Red Sox catcher Jason Varitek shoves his mitt in Yankees slugger Alex Rodriguez's face during a brawl, July 24, …
A New York Yankees fan from Connecticut who stabbed a Boston Red Sox fan in the neck during a 2010 bar fight was found guilty of first-degree assault on Tuesday.
John Mayor, a 46-year-old from New Haven, pleaded no contest to the charge. Mayor will be sentenced to 20 years in prison, but under terms of the plea agreement, he will serve 10 years with three years probation.
The brawl broke out at the U.S.S. Chowder Pot restaurant in Branford, Conn., on Oct. 2, 2010, during a season-ending Yankees-Red Sox series.
The victim, Monte Freire of Nashua, N.H., survived.
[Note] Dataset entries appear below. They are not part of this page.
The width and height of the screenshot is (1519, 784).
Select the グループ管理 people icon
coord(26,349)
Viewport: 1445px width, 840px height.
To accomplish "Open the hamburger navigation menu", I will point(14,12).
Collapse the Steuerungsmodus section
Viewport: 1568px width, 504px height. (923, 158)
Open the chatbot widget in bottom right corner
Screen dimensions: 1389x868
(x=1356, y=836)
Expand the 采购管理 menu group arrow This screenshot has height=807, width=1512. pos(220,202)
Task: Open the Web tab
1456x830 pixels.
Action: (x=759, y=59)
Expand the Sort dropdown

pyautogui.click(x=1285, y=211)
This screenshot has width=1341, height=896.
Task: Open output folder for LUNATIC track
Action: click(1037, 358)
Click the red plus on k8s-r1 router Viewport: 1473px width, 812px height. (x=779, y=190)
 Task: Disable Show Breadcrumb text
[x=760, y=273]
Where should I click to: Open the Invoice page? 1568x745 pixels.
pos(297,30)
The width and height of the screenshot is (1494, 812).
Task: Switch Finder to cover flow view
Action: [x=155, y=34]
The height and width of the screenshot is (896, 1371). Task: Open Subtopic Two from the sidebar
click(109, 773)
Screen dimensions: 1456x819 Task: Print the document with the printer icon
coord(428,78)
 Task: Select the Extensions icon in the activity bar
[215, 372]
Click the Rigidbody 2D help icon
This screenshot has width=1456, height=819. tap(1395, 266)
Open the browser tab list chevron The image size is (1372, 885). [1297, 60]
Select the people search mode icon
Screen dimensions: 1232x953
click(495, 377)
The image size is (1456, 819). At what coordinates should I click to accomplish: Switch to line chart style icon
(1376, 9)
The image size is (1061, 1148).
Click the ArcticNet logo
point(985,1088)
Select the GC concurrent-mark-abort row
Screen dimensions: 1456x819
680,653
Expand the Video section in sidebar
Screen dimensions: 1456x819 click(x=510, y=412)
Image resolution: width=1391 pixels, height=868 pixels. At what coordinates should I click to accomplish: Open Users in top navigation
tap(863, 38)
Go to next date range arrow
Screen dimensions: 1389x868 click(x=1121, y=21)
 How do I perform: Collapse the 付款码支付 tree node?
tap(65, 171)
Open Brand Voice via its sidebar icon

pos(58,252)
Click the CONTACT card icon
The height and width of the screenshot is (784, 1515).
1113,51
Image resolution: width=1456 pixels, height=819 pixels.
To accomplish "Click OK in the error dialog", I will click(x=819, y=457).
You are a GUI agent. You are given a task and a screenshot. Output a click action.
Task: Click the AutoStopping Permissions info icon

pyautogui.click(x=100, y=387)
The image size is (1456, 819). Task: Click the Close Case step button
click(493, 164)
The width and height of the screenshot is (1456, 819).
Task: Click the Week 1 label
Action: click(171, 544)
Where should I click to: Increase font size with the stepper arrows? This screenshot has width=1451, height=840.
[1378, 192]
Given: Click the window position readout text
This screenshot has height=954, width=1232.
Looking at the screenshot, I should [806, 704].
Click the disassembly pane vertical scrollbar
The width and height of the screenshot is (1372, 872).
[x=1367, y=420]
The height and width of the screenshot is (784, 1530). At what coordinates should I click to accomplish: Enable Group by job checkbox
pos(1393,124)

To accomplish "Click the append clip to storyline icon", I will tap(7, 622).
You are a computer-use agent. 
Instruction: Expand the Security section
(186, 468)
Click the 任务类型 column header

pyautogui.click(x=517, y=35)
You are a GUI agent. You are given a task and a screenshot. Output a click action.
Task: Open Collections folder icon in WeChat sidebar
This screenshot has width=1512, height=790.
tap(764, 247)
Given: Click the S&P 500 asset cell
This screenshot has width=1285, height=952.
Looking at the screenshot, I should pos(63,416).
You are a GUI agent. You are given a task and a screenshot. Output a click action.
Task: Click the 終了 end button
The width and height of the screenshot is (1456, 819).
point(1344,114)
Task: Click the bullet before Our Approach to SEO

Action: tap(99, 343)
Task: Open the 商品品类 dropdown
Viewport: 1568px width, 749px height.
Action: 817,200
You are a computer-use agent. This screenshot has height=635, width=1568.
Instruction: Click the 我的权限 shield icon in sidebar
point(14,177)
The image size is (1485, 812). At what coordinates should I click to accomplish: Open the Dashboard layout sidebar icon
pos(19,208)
Mayor's lawyer, Howard Gemeiner, told the New Haven Register, "It's not a Yankees-Red Sox thing." But according to the initial police report, Freire and his friends—who had traveled to the area for a softball tournament—were "Red Sox fans in 'Yankee territory.'"
Branford is about 85 miles northeast of New York and 145 miles southwest of Boston. But I-91, which stretches from New Haven to Hartford and points north, is generally considered the Mason-Dixon line for the rivalry.
The day of the incident, the Yankees and Red Sox split a doubleheader at Fenway Park.
Mayor is being held in lieu of $500,000 bail. Sentencing is scheduled for Aug. 17.